[05:34] <gnurou_> ndufresne: paulk-leonov: great discussion. having potentially multiple OUTPUT buffers kind of breaks the buffer symetry we were expecting from m2m, but it is clear that we need to handle this use-case
[05:35] <gnurou_> and thanks to venus we know that we can use m2m in that non-symetric way, even though it is a stateful driver
[05:35] *** gnurou_ is now known as gnurou
[06:30] *** arnd has quit IRC (Ping timeout: 252 seconds)
[06:43] *** ndec has quit IRC (Ping timeout: 258 seconds)
[06:57] <tfiga> ndufresne: RK does the per-slice reordering internally in the hardware, so it needs the original DPB ref pic lists
[06:58] <tfiga> ndufresne: moreover, it parses the slice headers itself, including the slice type
[06:58] <tfiga> so it chooses itself from the 3 lists
[08:25] *** Whoopie has quit IRC (Ping timeout: 246 seconds)
[12:54] <paulk-leonov> tfiga, what difference do you make between "original DPB ref piclist" and not-original?

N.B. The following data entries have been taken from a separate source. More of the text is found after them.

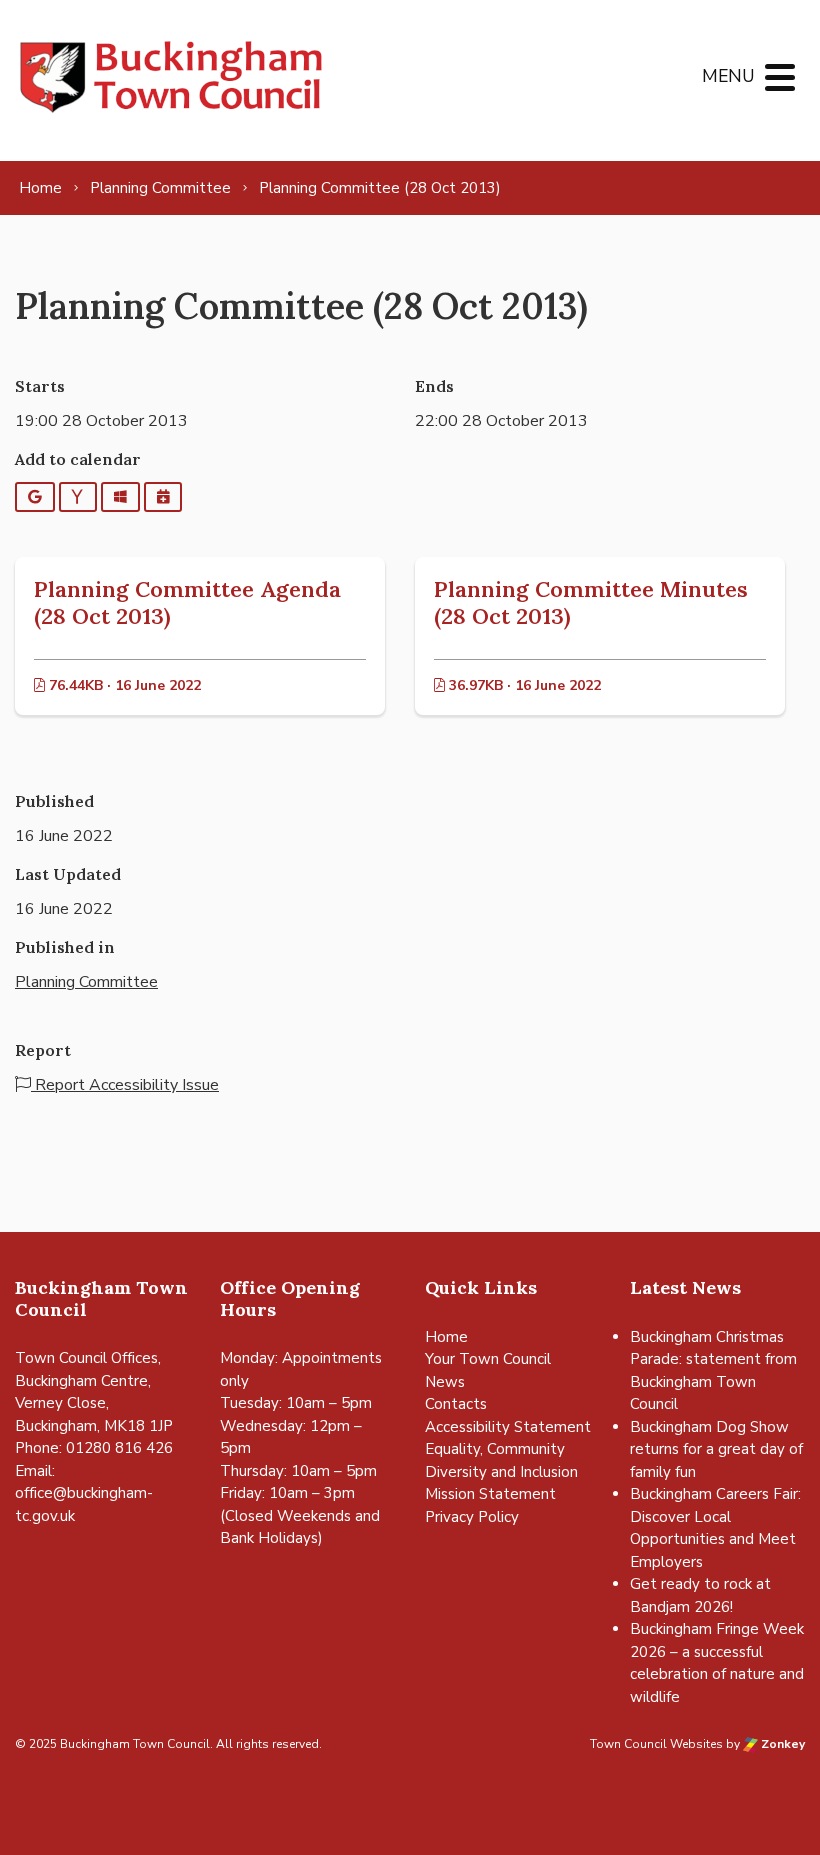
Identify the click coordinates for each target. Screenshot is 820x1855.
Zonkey (781, 1744)
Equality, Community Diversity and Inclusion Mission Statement (501, 1471)
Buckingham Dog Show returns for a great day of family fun (716, 1449)
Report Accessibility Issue (125, 1085)
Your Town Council (488, 1359)
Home (446, 1337)
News (445, 1382)
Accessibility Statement (508, 1427)
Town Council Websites (656, 1744)
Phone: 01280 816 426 (94, 1448)
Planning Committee (86, 982)
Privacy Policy (472, 1517)
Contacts (456, 1404)
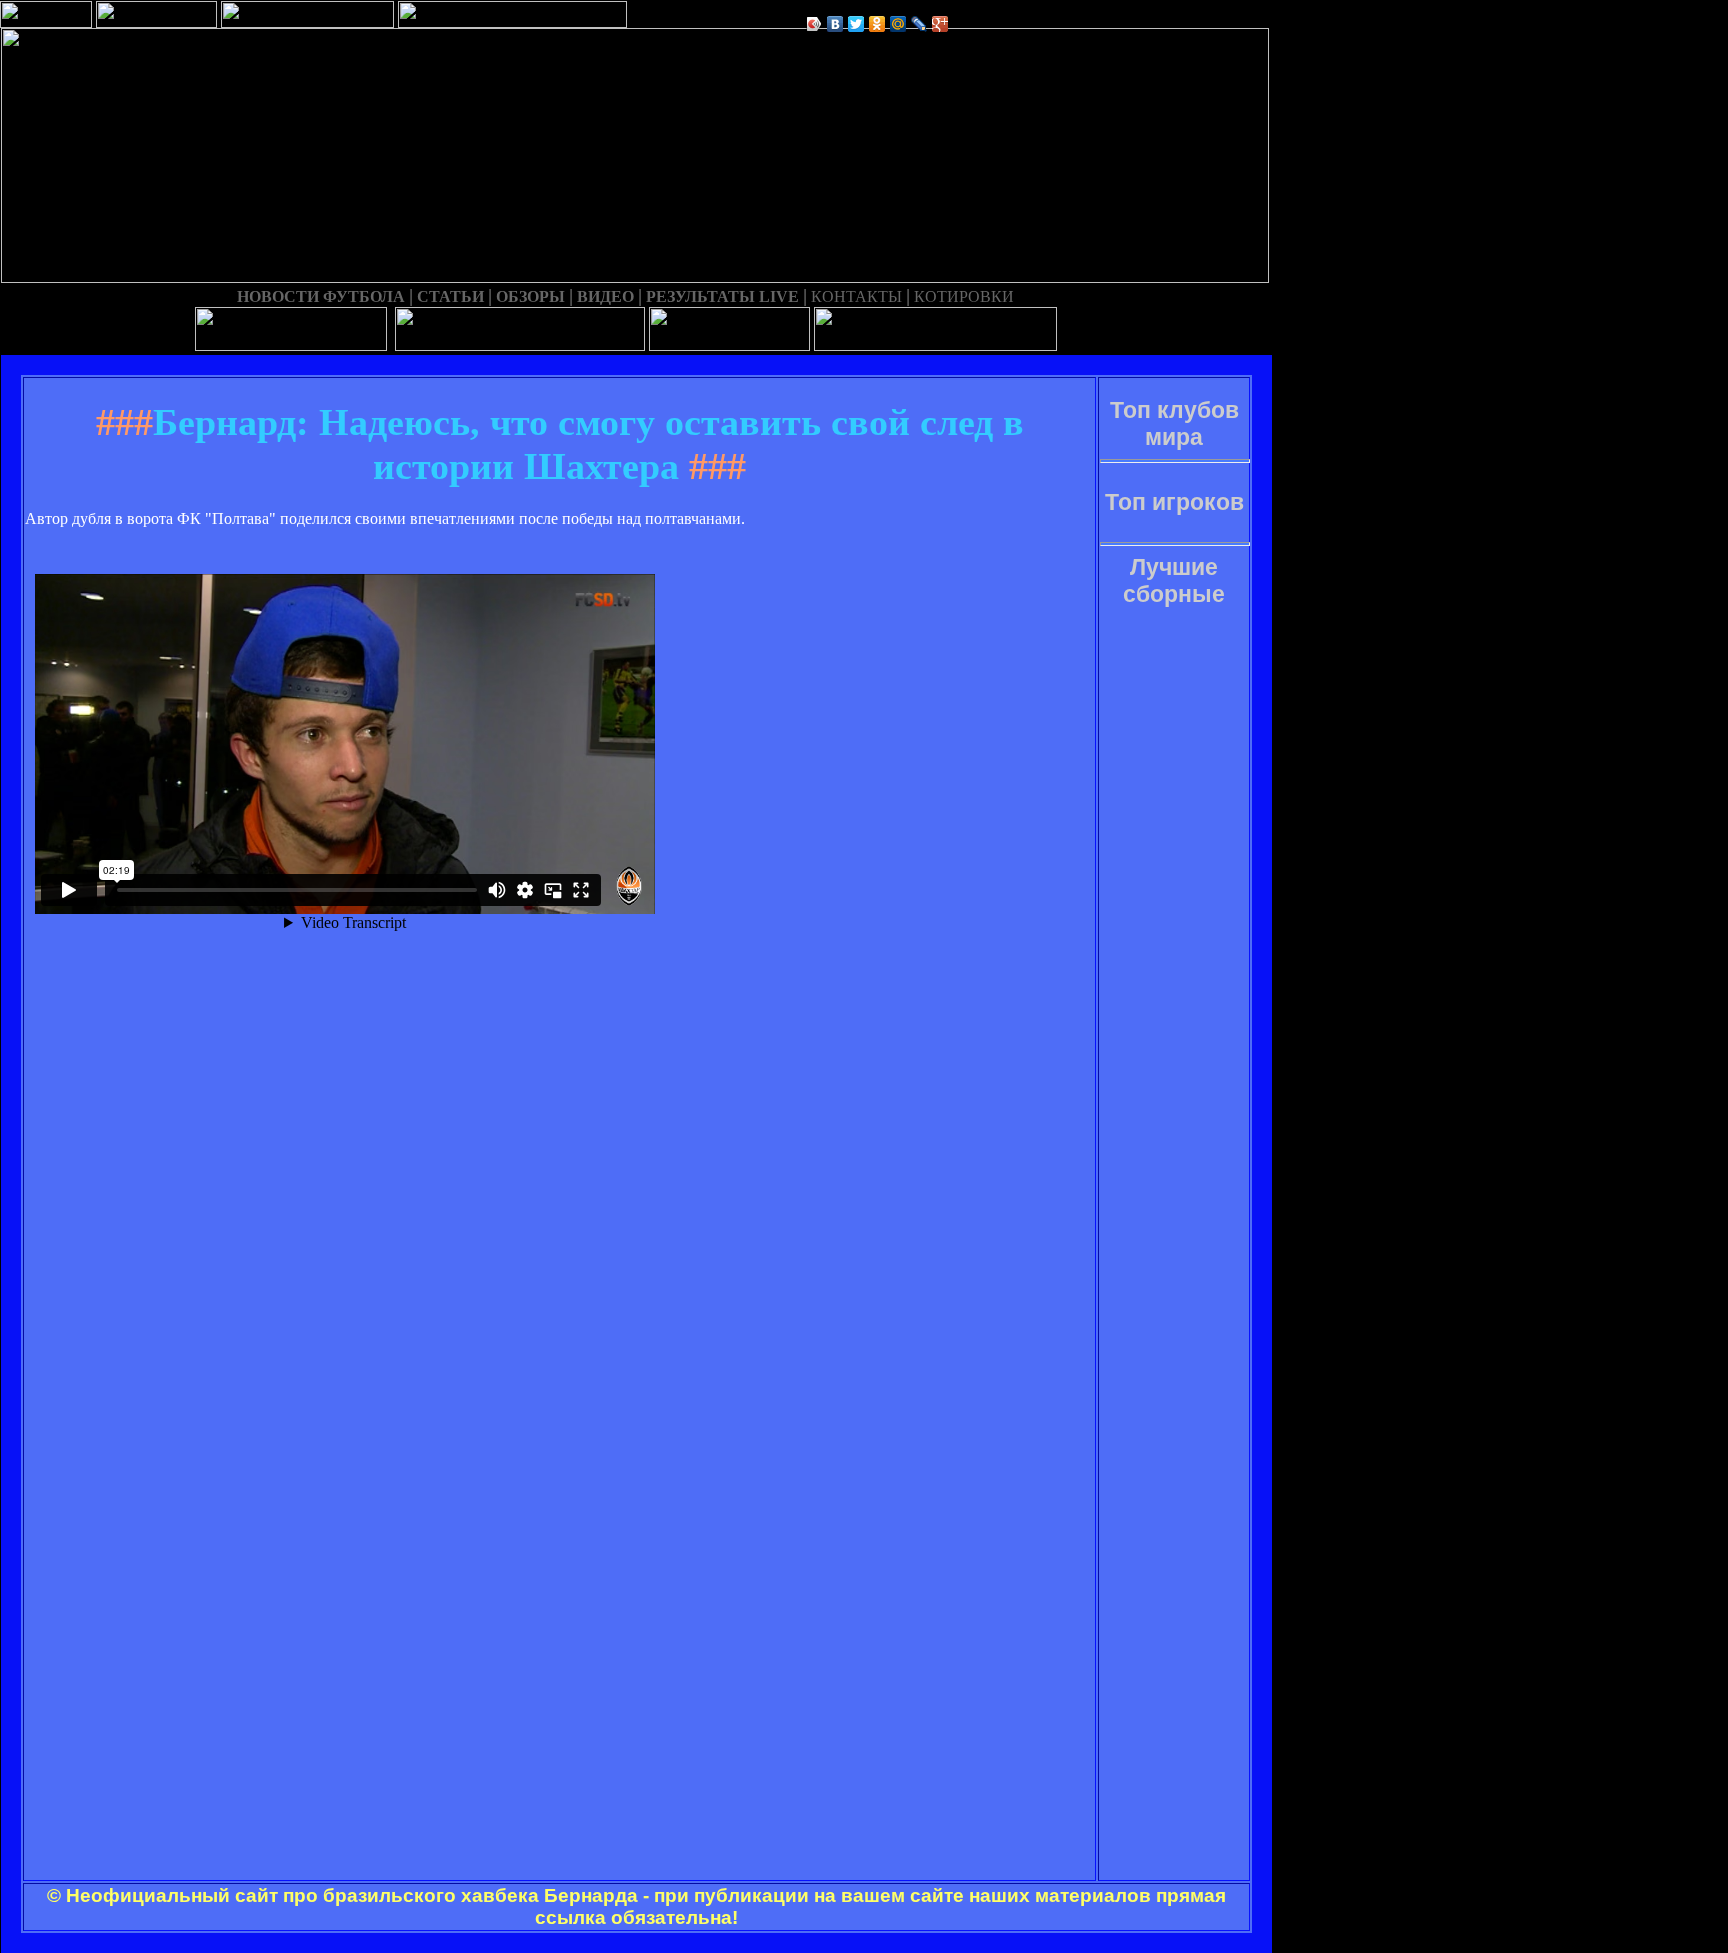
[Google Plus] (940, 24)
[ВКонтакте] (835, 24)
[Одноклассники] (877, 24)
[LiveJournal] (919, 24)
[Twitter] (856, 24)
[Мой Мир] (898, 24)
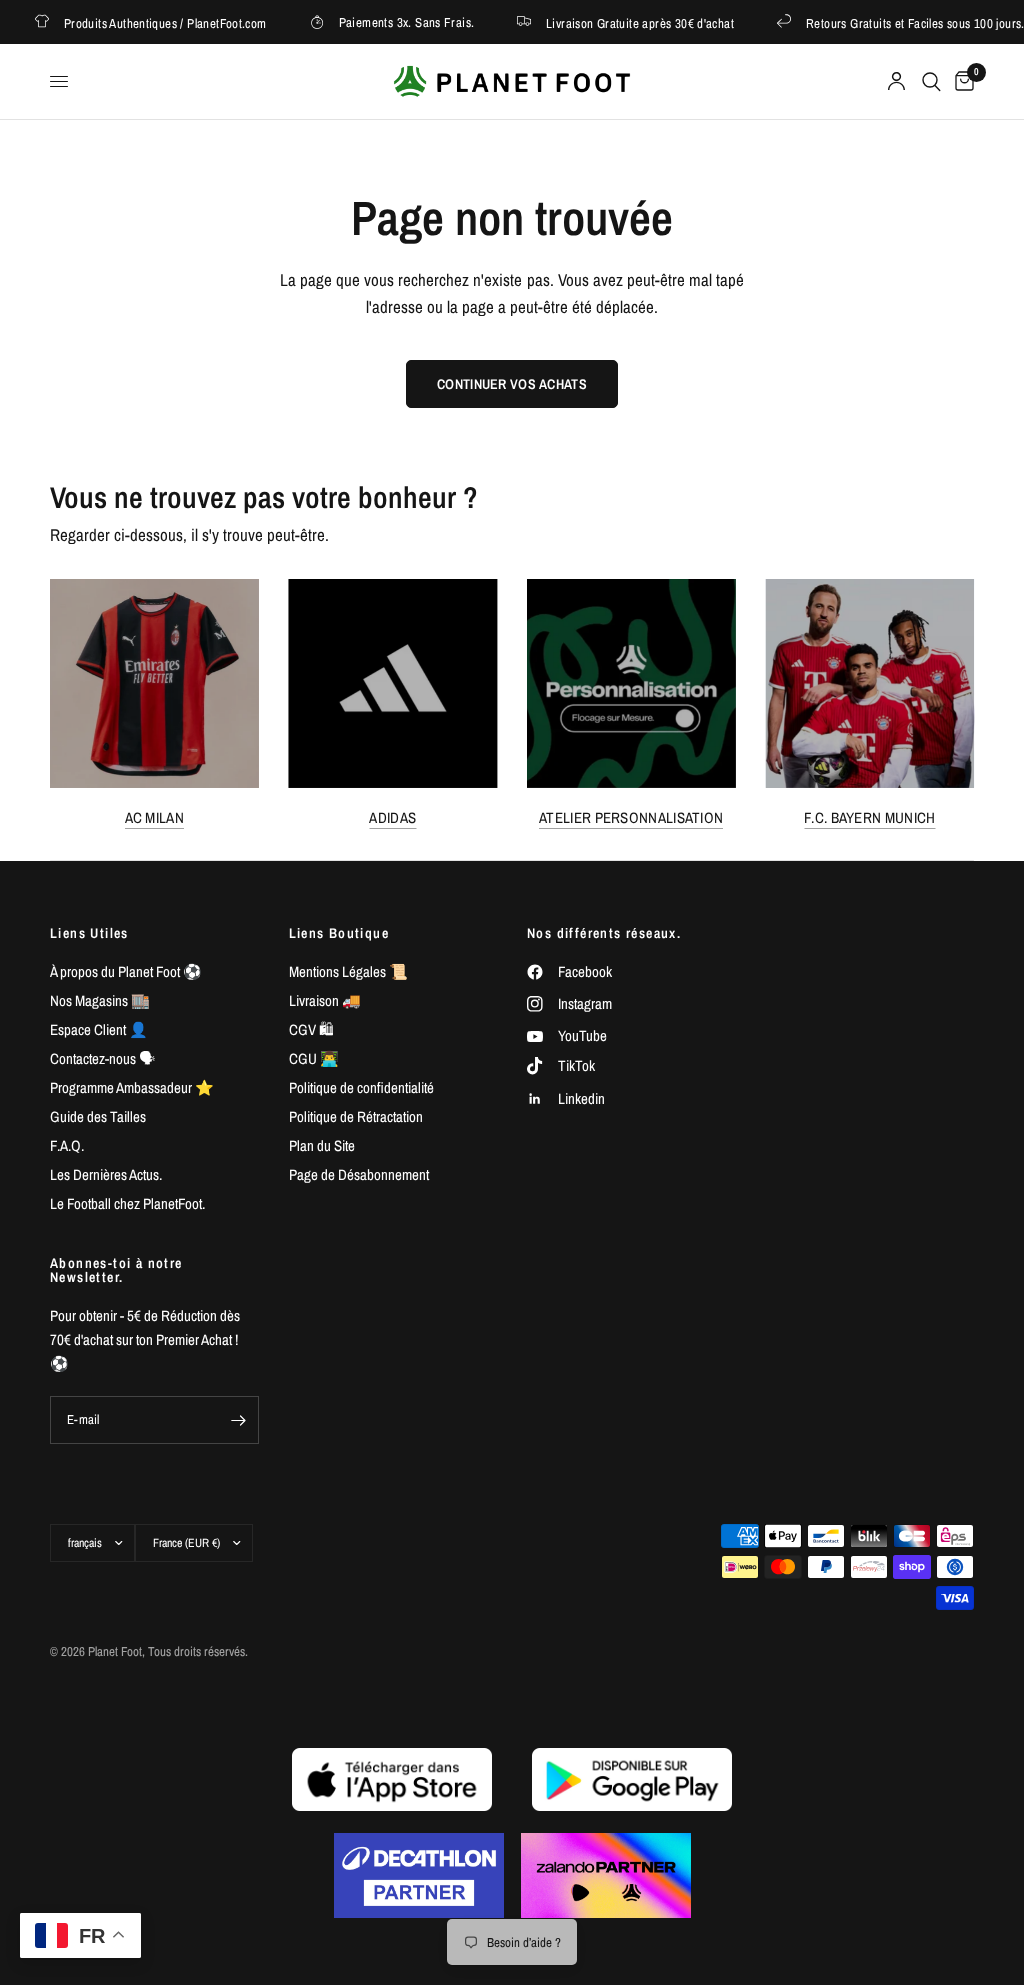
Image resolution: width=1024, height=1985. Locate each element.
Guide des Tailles (98, 1116)
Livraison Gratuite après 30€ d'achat (626, 22)
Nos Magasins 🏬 (100, 1000)
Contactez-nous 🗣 (102, 1058)
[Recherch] (931, 81)
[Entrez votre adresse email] (239, 1420)
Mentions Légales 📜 (348, 971)
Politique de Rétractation (356, 1116)
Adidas (392, 816)
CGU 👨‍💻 (314, 1058)
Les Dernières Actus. (106, 1174)
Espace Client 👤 (99, 1029)
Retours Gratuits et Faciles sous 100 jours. (901, 22)
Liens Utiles (89, 933)
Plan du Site (322, 1145)
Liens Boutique (339, 933)
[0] (961, 81)
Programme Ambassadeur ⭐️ (132, 1087)
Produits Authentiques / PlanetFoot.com (150, 22)
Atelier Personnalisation (631, 816)
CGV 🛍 (311, 1029)
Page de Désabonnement (359, 1174)
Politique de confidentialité (361, 1087)
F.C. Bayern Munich (869, 816)
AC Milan (154, 816)
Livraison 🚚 (325, 1000)
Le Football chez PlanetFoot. (127, 1203)
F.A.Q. (67, 1145)
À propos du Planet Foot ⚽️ (126, 971)
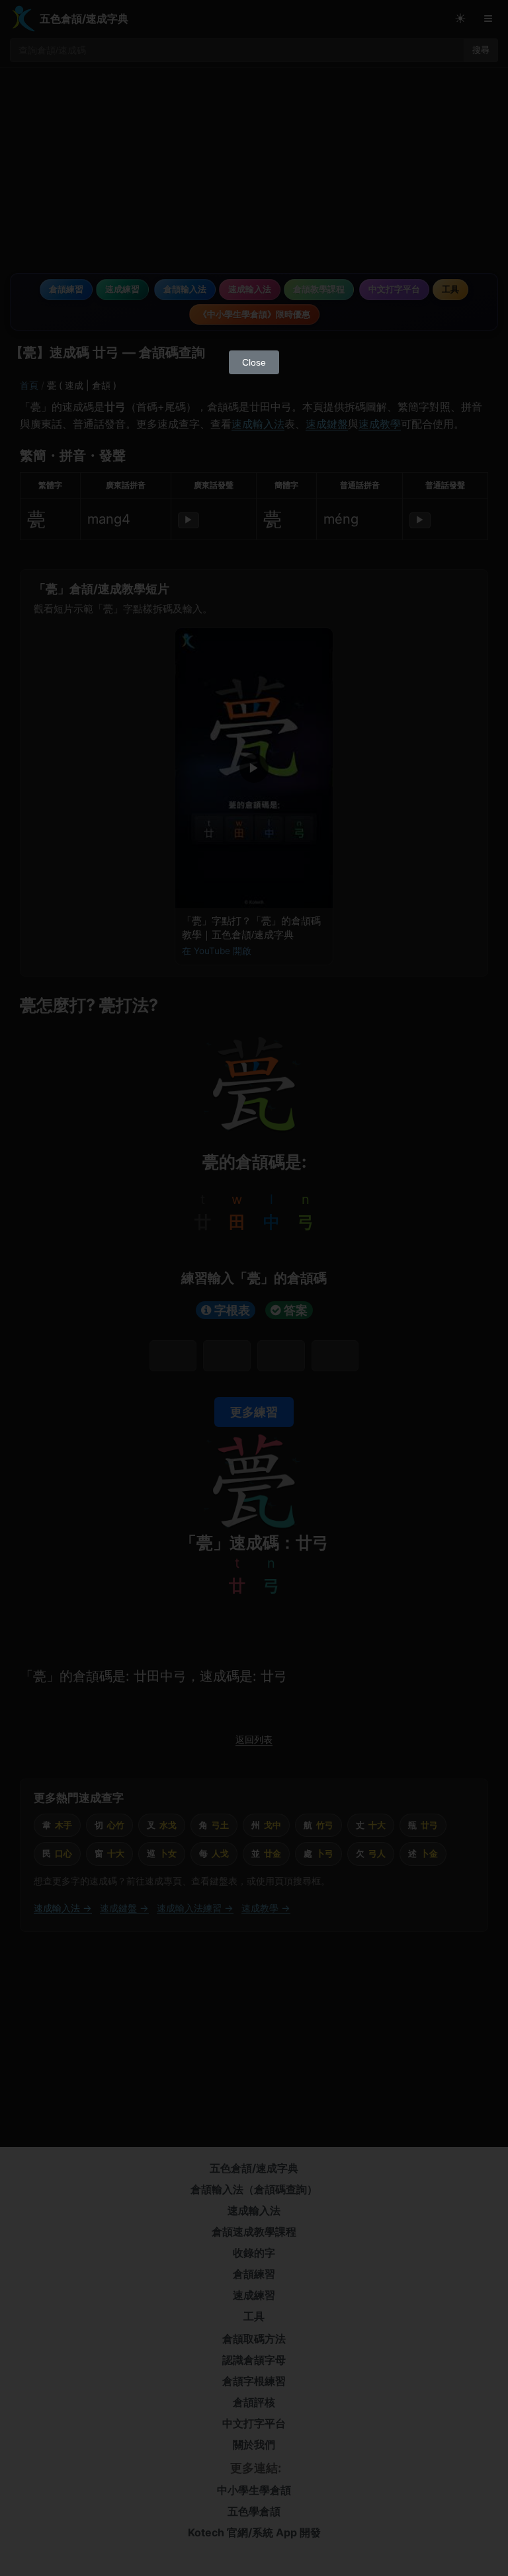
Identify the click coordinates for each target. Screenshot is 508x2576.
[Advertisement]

I think that (except for cedrus/H264) the DPB we pass is what was in the bitstream
[12:55] <paulk-leonov> quick general question: does exporting MPLANE formats to dma-buf implies having 2 dma-buf fds?
[12:55] <bbrezillon> paulk-leonov: yep :)
[12:55] <paulk-leonov> thanks bbrezillon :)
[12:56] <bbrezillon> that's one of the things the EXT_BUF APIs are trying to address
[12:56] <bbrezillon> well, not exactly actually
[12:56] <paulk-leonov> I should take a look at it then
[12:56] <bbrezillon> I only tried to address the import case
[12:57] <bbrezillon> (being able to pass dmafd+offset so that you can pass the same fd for all planes + a different offset)
[12:58] <paulk-leonov> so basically matching DRM behavior as far as I know
[12:58] <bbrezillon> yes
[12:58] <paulk-leonov> that would be neat indeed
[12:59] <paulk-leonov> mhh we actually allow 1 handle per buffer plane on DRM
[13:00] <paulk-leonov> although DRM itself won't export that
[13:00] <bbrezillon> yes, but we have an offset
[13:00] <bbrezillon> you can pass the same handle for all planes
[13:00] <paulk-leonov> right
[13:00] <bbrezillon> what's missing in V4L is the offset
[13:00] <paulk-leonov> I see
[13:01] <paulk-leonov> I haven't looked much at dma-buf import on the v4l2 side already
[13:02] <paulk-leonov> so there are currently cases where v4l2 can't import a v4l2 buffer from another device, if it's MPLANE
[13:54] <ndufresne> tfiga, I was reading mpp library yesterday, and they have full reordering implemented there
[13:55] <ndufresne> But I'm still working on tracing the ref lists
[13:55] <ndufresne> tfiga, so my plan is to instrument the best RK implementation so far, the mpp, and from there I'll be able to compare against ffmpeg and chromium
[13:56] <ndufresne> from there, I'll try and make recommendation to try and lower the difference, otherwise we'll endup with shitty userspace for RK if it's too special
[13:59] <ndufresne> Question though, as we have the DPB, flipping order does not seems like a very difficult task
[13:59] <ndufresne> just a double for loop, on very small lists
[14:01] <ndufresne> paulk-leonov, all formats have been duplicated, so even if you use mplane buffer, you can use single DMABuf
[14:01] <ndufresne> the problem that bbrezillon need to address is if you need one allocation with "non-standard" offsets
[14:02] <ndufresne> and importing DMABuf with offsets in general, which is not really supported
[14:02] <ndufresne> (e.g. if you have 1 DMABuf, but need to import it as MPLANE for a specific HW, you'll need to be able to import that DMABuf n-times with offsets)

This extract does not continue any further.